### Work required
Rewrite the items below, changing every "Task" to "Instruction" and leaving all else as it is. Leave the pictures out.

### Records shown

☆ ☆ ☆ ☆ ☆ ☆ ☆

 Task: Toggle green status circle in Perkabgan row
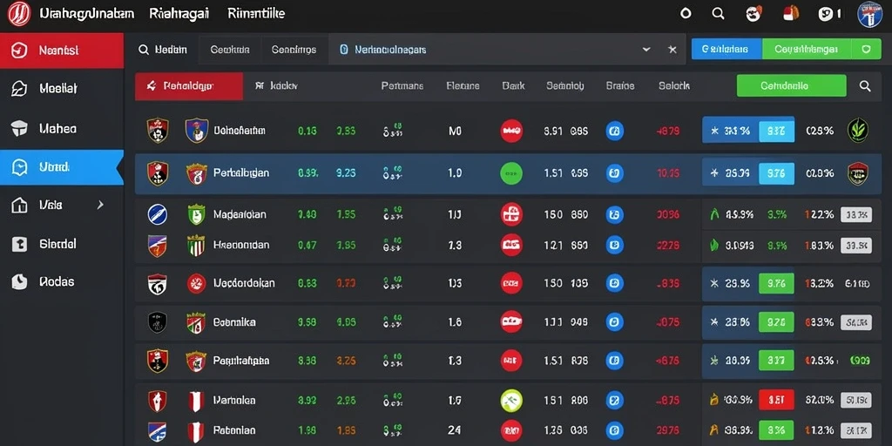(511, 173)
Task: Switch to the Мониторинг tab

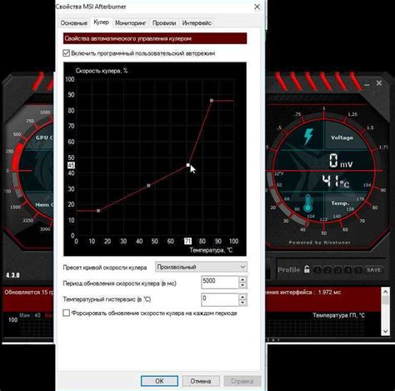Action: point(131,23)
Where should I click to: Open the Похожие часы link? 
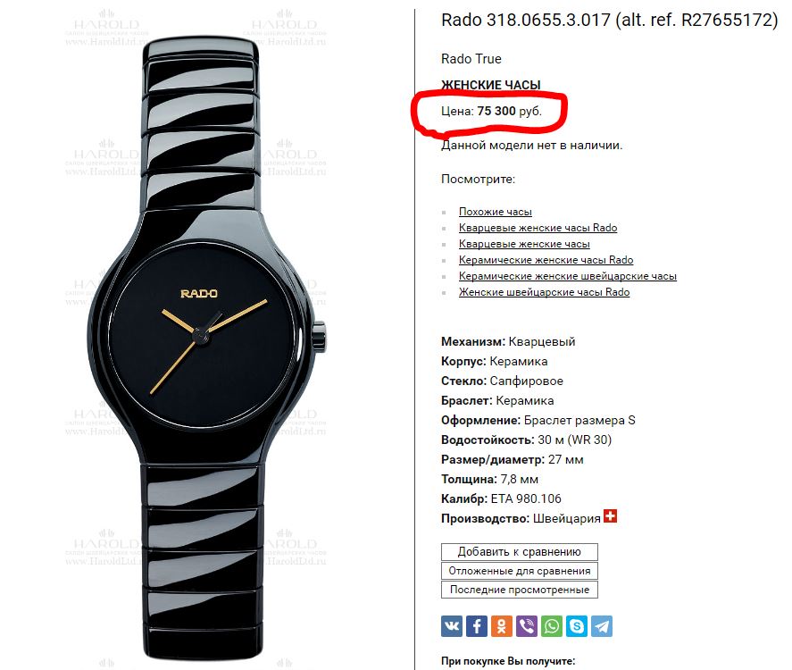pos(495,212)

☆ ☆ ☆ ☆ ☆ ☆ ☆

### The solution
 Instruction: Toggle green status circle in Perkabgan row
(511, 173)
Instruction: Switch to the Мониторинг tab

Action: point(131,23)
Where should I click to: Open the Похожие часы link? 
pos(495,212)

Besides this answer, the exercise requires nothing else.